Todo lo que sube, baja


Hace 250 millones de años atrás, en Siberia tuvo lugar una gran erupción volcánica. Numerosos volcanes erupcionaron simultáneamente y durante cinco millones de años (¡jope!) lanzaron entre otras cosas gases cargados de azufre a la atmósfera, provocando una gran cantidad de lluvias ácidas. Esa lluvia tan dañina se debió cargar a todo bicho viviente en toda el área circundante y además, erosionó las rocas expuestas, liberando el silicio que contenían, que fue arrastrado por la escorrentía, primero hacia las cuencas más próximas y después hacia otras más lejanas. En algunas de esas cuencas se acumuló gran cantidad de vegetación descompuesta, convirtiéndose primero en turba y luego, con el transcurso de millones de años, en yacimientos de carbón, como el que hay en el condado chino de Xuan Wei, en el sudeste del país. Allí, un equipo de investigadores de la Universidad de Texas, en Dallas, ha estudiado desde 1980 la alta incidencia de cáncer de pulmón registrado entre las mujeres no fumadoras del condado. Una incidencia que ha provocado una tasa de mortalidad 20 veces mayor que en el resto de China. Los científicos han llegado a la conclusión de que el motivo reside en el carbón que las mujeres queman para cocinar. Resulta que contiene grandes cantidades de dióxido de silicio, un compuesto altamente cancerígeno. Un carbón que se contaminó a consecuencia de las lluvias ácidas acaecidas hace 250 millones de años. (¿Por dónde andará ahora la “nube” de Chernobil?)

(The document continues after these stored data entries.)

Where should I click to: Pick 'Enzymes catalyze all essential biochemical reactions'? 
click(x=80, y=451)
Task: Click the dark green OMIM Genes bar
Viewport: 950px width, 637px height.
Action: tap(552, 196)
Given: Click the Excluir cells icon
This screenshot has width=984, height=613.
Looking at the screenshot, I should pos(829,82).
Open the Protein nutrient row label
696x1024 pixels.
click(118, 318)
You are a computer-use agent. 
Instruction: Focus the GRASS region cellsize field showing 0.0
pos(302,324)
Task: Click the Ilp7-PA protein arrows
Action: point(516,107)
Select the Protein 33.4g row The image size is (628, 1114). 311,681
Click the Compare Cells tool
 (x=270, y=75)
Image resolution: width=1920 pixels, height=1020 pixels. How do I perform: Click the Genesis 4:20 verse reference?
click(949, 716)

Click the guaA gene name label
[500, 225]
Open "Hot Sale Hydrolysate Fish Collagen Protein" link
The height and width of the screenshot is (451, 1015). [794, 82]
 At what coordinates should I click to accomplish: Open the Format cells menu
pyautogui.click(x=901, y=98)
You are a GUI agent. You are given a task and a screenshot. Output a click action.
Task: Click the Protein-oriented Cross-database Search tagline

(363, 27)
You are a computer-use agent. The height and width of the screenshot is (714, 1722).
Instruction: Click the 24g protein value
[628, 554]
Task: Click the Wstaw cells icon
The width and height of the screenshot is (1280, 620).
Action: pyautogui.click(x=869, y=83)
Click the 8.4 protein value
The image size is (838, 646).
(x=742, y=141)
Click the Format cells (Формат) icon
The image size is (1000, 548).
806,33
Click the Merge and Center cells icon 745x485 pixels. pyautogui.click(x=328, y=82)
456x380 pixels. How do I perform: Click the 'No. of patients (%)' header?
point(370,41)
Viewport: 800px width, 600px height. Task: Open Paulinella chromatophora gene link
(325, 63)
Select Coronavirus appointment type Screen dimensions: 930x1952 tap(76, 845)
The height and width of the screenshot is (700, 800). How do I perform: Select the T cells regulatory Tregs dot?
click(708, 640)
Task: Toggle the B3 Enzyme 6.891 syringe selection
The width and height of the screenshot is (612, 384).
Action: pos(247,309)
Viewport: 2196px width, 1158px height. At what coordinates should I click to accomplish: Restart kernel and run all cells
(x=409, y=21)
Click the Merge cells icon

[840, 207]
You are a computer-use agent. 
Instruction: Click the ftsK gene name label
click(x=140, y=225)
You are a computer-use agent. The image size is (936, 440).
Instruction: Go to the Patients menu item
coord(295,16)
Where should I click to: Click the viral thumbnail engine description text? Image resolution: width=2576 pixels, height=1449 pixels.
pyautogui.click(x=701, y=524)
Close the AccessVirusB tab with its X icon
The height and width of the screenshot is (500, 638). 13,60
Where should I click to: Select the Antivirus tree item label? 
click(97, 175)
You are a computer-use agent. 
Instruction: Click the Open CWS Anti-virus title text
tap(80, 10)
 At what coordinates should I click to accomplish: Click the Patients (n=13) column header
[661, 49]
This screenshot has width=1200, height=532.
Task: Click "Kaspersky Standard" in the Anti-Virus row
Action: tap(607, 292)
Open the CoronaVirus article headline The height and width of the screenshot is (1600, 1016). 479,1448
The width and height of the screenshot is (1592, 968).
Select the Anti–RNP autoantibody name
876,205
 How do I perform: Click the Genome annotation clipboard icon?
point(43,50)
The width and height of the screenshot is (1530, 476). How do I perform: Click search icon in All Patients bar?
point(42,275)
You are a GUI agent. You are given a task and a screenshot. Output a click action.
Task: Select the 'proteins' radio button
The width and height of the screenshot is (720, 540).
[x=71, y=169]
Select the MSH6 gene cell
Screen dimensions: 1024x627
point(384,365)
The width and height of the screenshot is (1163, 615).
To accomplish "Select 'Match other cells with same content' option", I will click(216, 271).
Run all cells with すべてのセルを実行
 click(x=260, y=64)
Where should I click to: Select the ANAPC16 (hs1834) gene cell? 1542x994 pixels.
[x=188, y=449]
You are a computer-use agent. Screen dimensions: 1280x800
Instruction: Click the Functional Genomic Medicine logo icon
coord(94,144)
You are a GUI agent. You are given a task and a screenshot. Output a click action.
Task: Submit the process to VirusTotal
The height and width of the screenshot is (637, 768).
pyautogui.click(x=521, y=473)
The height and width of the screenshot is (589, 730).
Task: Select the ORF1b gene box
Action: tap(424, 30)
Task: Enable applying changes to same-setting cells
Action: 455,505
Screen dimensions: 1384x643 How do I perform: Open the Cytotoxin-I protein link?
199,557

miércoles, 11 de febrero de 2009

Todo permanece

Tengo dolor de cabeza. Dejo un momento el ordena-
dor para irme a tomar un ibuprofeno. Cuando regreso, me ha llegado por correo electrónico una nota de prensa titulada: «Logran eliminar con ultrasonidos el ibuprofeno de las aguas contaminadas». Suelto una exclamación malsonante y me pongo a leer. Resulta que un equipo de científicos, en el que han participado investigadores del Departamento de Ingeniería Química de la Universidad de Barcelona, han creado un sistema para eliminar el ibuprofeno de las aguas de las depuradoras para evitar así que el contaminante farmacéutico llegue a ríos, lagos y mares. Y es que el problema, por decirlo de algún modo, tiene mucho desperdicio. Como ustedes ya habrán pensado alguna que otra vez, todo lo que ingerimos vuelve al medio, ya saben aquello que también es aplicable a la energía: la materia jamás desaparece, sólo se transforma. Así, además de los contaminantes que generamos a través de los procesos productivos, están los que vertemos al medio una vez nuestro cuerpo se deshace de ellos. Y no sólo nosotros, también los animales que criamos para alimentarnos. Liberamos así un sinfín de productos farmacéuticos o sus formas metabolizadas que llegan al entorno mediante la excreción, ya sea doméstica, veterinaria u hospitalaria.
Hace años que los científicos se han dado cuenta de que los medicamentos están causando extraños efectos en las especies acuáticas. Las hormonas femeninas contenidas en los anticonceptivos orales alteran genéticamente a las truchas. Los restos de antidepresivos parecen causar retraso en el desarrollo de los renacuajos. Los peces cambian de sexo a consecuencia de diferentes contaminantes. Los trazos de fragancias y perfumes intoxican al pez espada. Fabiola Méndez Arriaga, coautora del estudio, afirma que se trata de un problema sanitario a escala mundial para el que no hay todavía un marco legal definido. En fin... Tengo pis, pero casi que me espero.